NIES EIC TEST Database
研究成果(平成23年度)
《研究課題コ−ド》 1113BA001
《課題名》
気候変動対策と生物多様性保全の連携を目指した生態系サービス評価手法の開発
Development of a method for evaluation of ecosystem services aiming at trade-off mitigation between climate change prevention and biodiversity conservation
《区分名》 BA 環境-地球推進 F−1101
《担当者》
○伊藤昭彦(地球環境研究センター),山形与志樹,三枝信子,安立美奈子,庄山紀久子
《キ−ワ−ド》
生態系サービス,地球温暖化対策,生物多様性保全
Ecosystem service, Global warming mitigation, Biodiversity conservation
《目的》
現在、地球規模の気候変動と土地利用変化に伴う生物多様性の喪失が、これまでになく急速に進行しており、生態系サービスが変質・衰退することで人間社会にも看過すべからざる影響が生じつつある。
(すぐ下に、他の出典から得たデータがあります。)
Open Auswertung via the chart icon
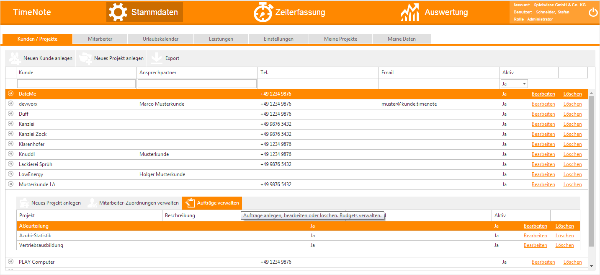 409,12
一方、気候変動の緩和を目的とする取り組みは、生物多様性に良い影響も悪い影響も及ぼし得る。そのため、生物多様性対策と気候変動対策の連携を目指した生態系サービス評価手法の開発が必要である。本研究課題の目的は、気候変動対策と生物多様性保全という異なる環境問題における対策間トレードオフの解消に寄与するための、生態系管理を実施する上での意志決定に利用しうる生態系サービス指標とその評価システムを開発することである。
《内容及び成果》
 本年度は、テストサイトでの生態系サービス評価システムに関する研究を実施した。北海道・釧路流域圏では現地調査に基づく森林など生態系機能の把握、聞き取り調査に基づく生態系サービスのニーズ把握、そして生態系モデルによる生態系機能のマッピングを実施した。横浜市においては都市内の緑地がもらたす便益についてヘドニック分析などの手法で気候変動緩和策・生物多様性保全に対する評価を行った。マレーシア・ランビルのサイトでは、プランテーション化による森林破壊が現地の生態系サービスにおける変容を評価するための予備的調査を行った。